This a little part of a Data Architecture student project, during the Jedha Lead Formation (Data Engineering / MLOps...)
Collective project in 3 days with 3 collaborators : Marie Agrapart, Pascal Toutain and David Gauthier
We were a team of data engineers at Lime. We had to use the open data from the City of Paris API regarding the coordinates of velib stations and the availability of bikes.
The goal was to tell Lime employees where they could place Lime electric scooters, on a map, by analyzing "real time" public bike availability deficits.
We had to set up a proof of concept for a data pipeline with technologies like Kafka, Airflow, Streamlit...
The schematics are visible in the docs folder.
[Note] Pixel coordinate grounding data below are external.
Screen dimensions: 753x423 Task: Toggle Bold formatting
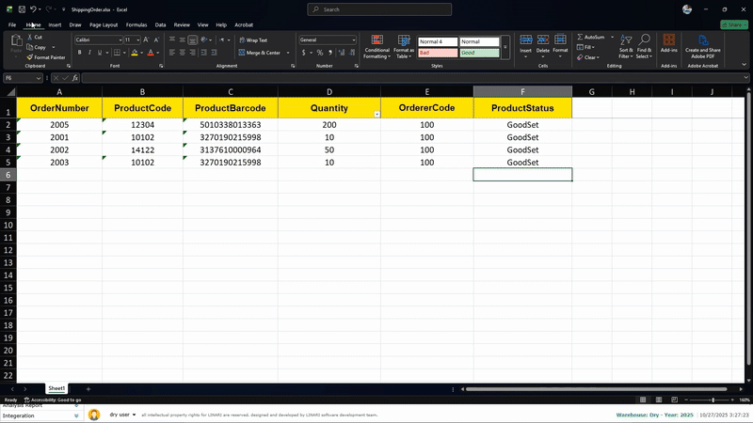[80, 53]
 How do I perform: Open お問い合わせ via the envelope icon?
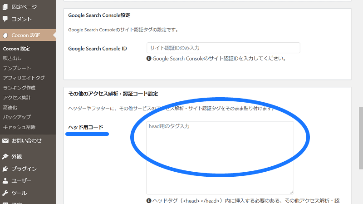click(x=5, y=141)
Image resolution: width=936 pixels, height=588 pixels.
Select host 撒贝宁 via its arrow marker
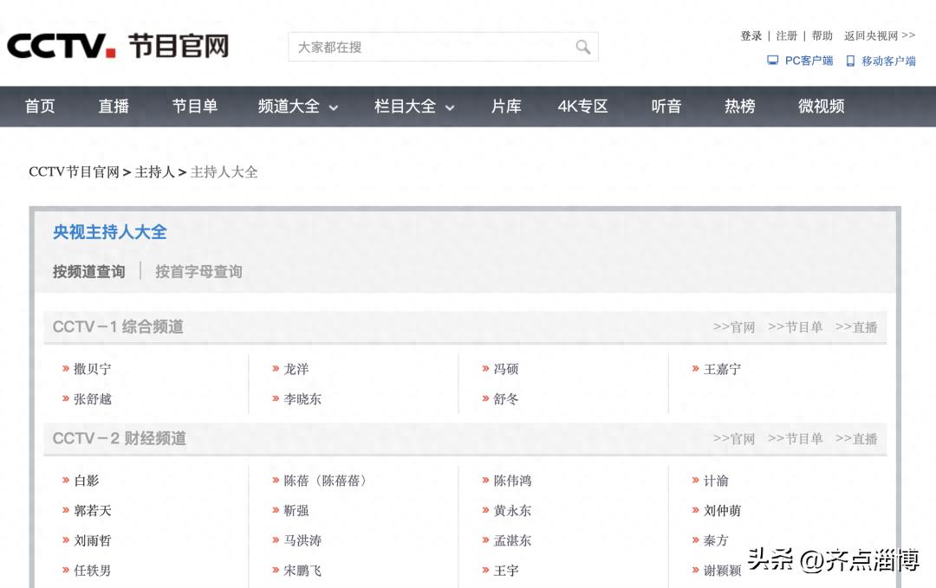tap(65, 369)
Slide Presentation too.
Here, ou principal architecture :
The producer.py script requests the open data API every minutes and sends about 1453 informations of bike availability (1 per station) with a Kafka Confluent Connector to a Postgres database (AWS RDS) wich store its, by overwriting the old information (we think of the planet!).
Another parralelize query, every 24 hours, with a Airflow trigger, allows us to retrieve the GPS coordinates of the velib stations.
The join is made directly in the Streamlit application for the users.
Time lag was to 1-2 seconds, between the send (of the producer script) and our Streamlit app !...
A third query, every hour, is automated with Airflow to take the availability of the bikes with Airflow and, this time, not delete them. The information was sent to an AWS S3 for future analysis, or Machine Learning modeling...
First, we did a proof of concept of this Data Pipeline locally...
Then, we tried to imagine a more complex architecture with two Machine Learning models: a Deep Learning RNN (for time series problems) to predict the availability of bikes in the map, and a Reinforcement Learning model to reduce the travel time of small "refill" trucks in the city.